Is it fair that the chance of birth gives certain privileges? What about social classes?
I. The questioning of privileges in the 18th century
In the 18th century, Turgot thought, as in his time, that ennoblement should not be linked to the wealth of a bourgeois, but to the services he rendered.
“Let everyone be a son of his works and merits: all justice would be accomplished and the State would be better served” – the Marquis d’Argenson, 1739.
Beaumarchais in The Marriage of Figaro (1778) writes this famous word: “Because you are a great lord, you believe yourself a great genius! … you have taken the trouble to be born, and nothing more. Besides, you are a rather ordinary man” (Act II, Scene II)
In France, the night of August 4, 1789, marks the abolition of the privileges.
II. To think of the social class
These four visions of social class are not exhaustive, but they will nevertheless provide some useful reference points for a Sciences Po paper.

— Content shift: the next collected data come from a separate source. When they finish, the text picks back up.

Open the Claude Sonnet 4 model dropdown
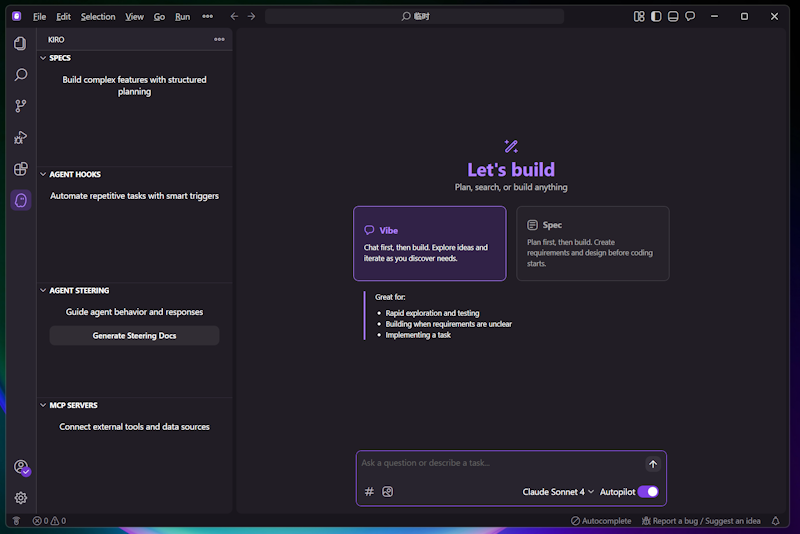 [558, 491]
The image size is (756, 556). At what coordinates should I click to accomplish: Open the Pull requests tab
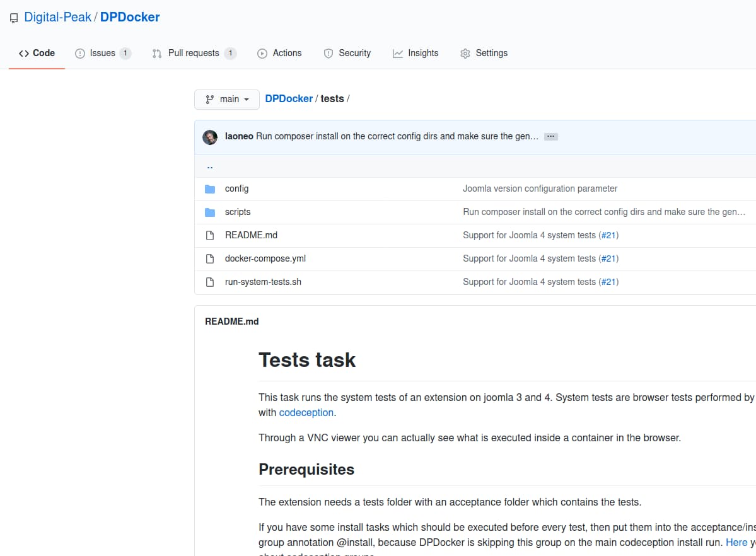click(194, 54)
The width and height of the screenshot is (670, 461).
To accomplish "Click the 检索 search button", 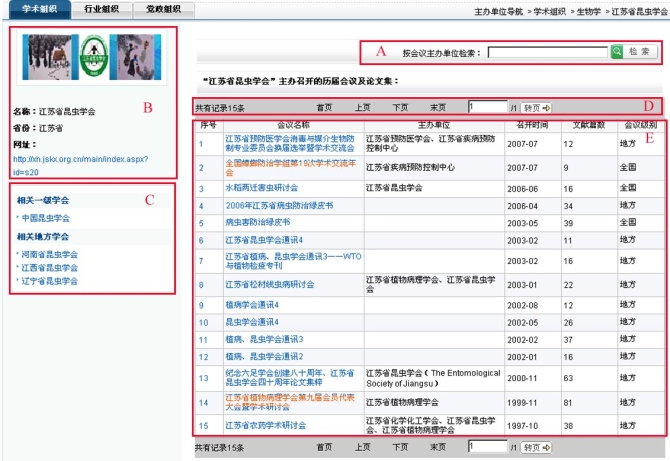I will tap(634, 52).
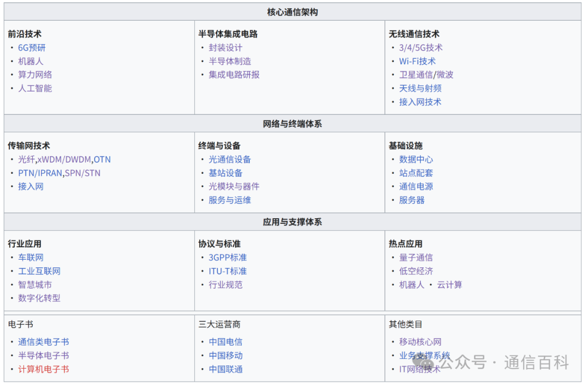Open the 车联网 page
The image size is (588, 386).
pos(31,258)
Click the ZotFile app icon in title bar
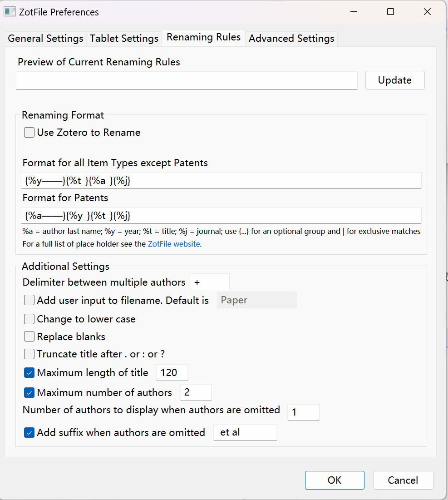The image size is (448, 500). pyautogui.click(x=10, y=12)

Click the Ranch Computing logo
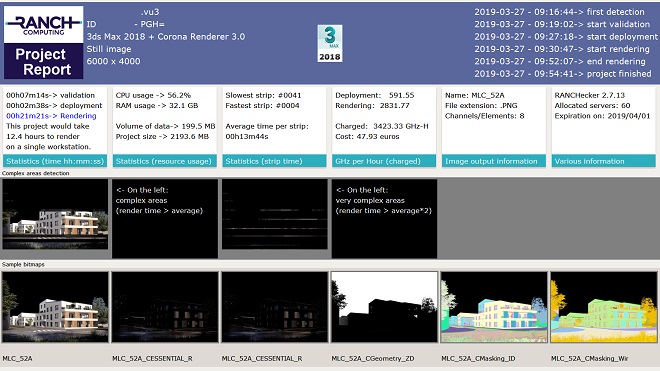point(43,24)
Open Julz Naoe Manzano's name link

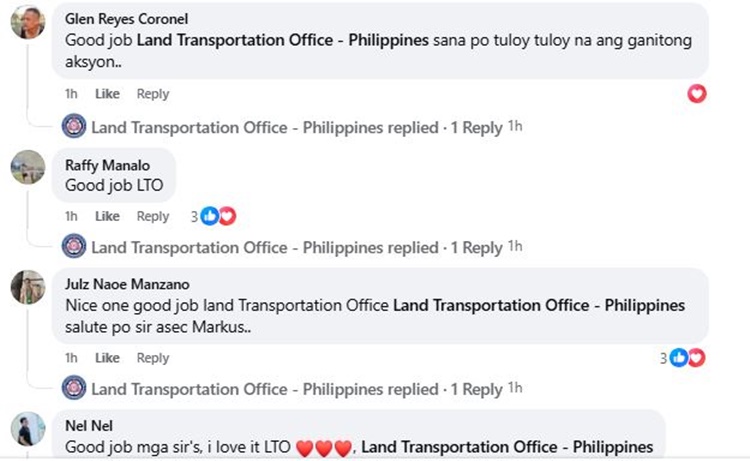tap(126, 284)
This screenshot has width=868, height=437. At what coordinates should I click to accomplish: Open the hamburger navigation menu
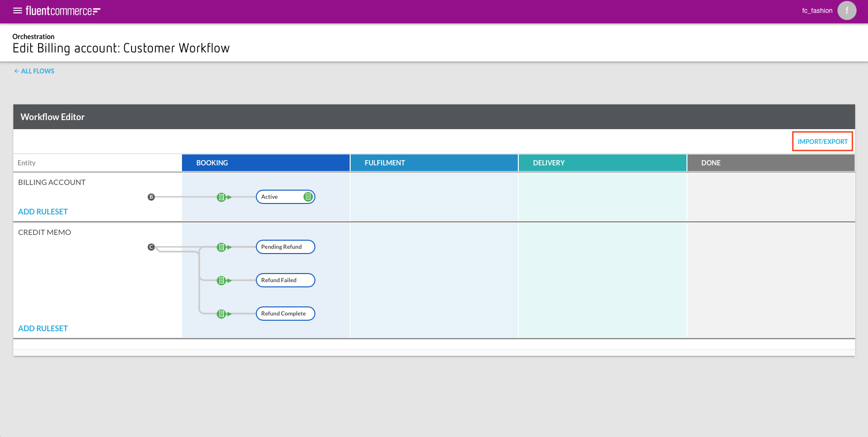[18, 10]
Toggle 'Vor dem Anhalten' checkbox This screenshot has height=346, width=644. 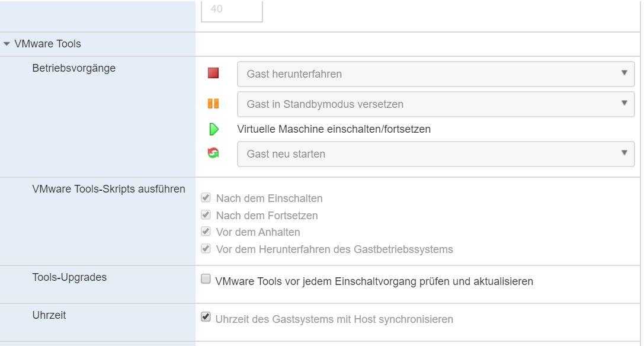[206, 232]
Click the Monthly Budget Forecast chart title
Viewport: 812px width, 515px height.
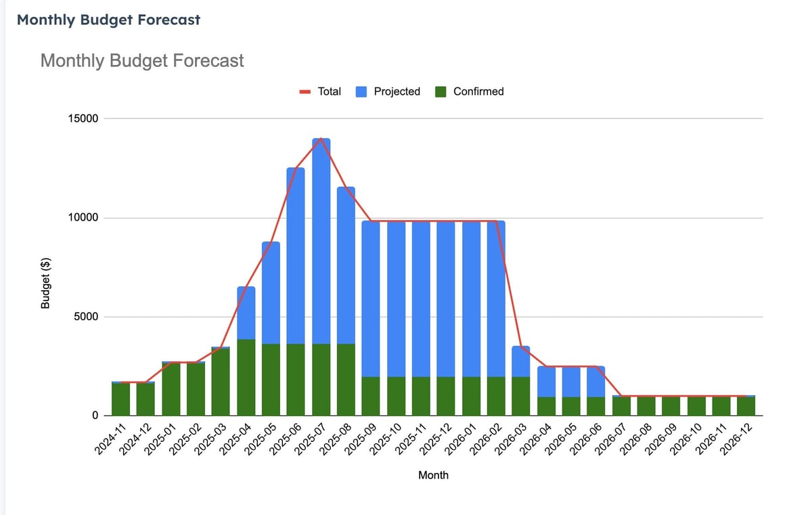click(142, 60)
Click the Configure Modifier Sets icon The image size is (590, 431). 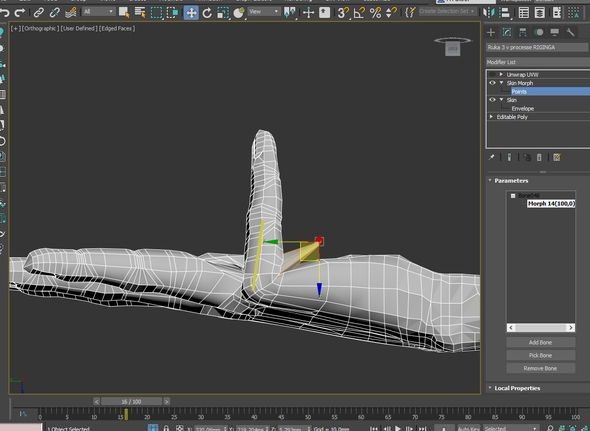tap(557, 157)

Karl Marx defines seven social classes in Les lutes the classes in France (1850), of which the two most important are the proletariat and the capitalist bourgeoisie.
According to Vilfredo Pareto (1848–1923), social classes are the consequence of an opposition between masses of individuals and governmental elites.
According to Max Weber (1864–1920) classes are not social, nor political, but economy: income and wealth determine classes.
Joseph Schumpeter (1883–1950), following Plato’s line, believes on the contrary that the class is linked to the function performed.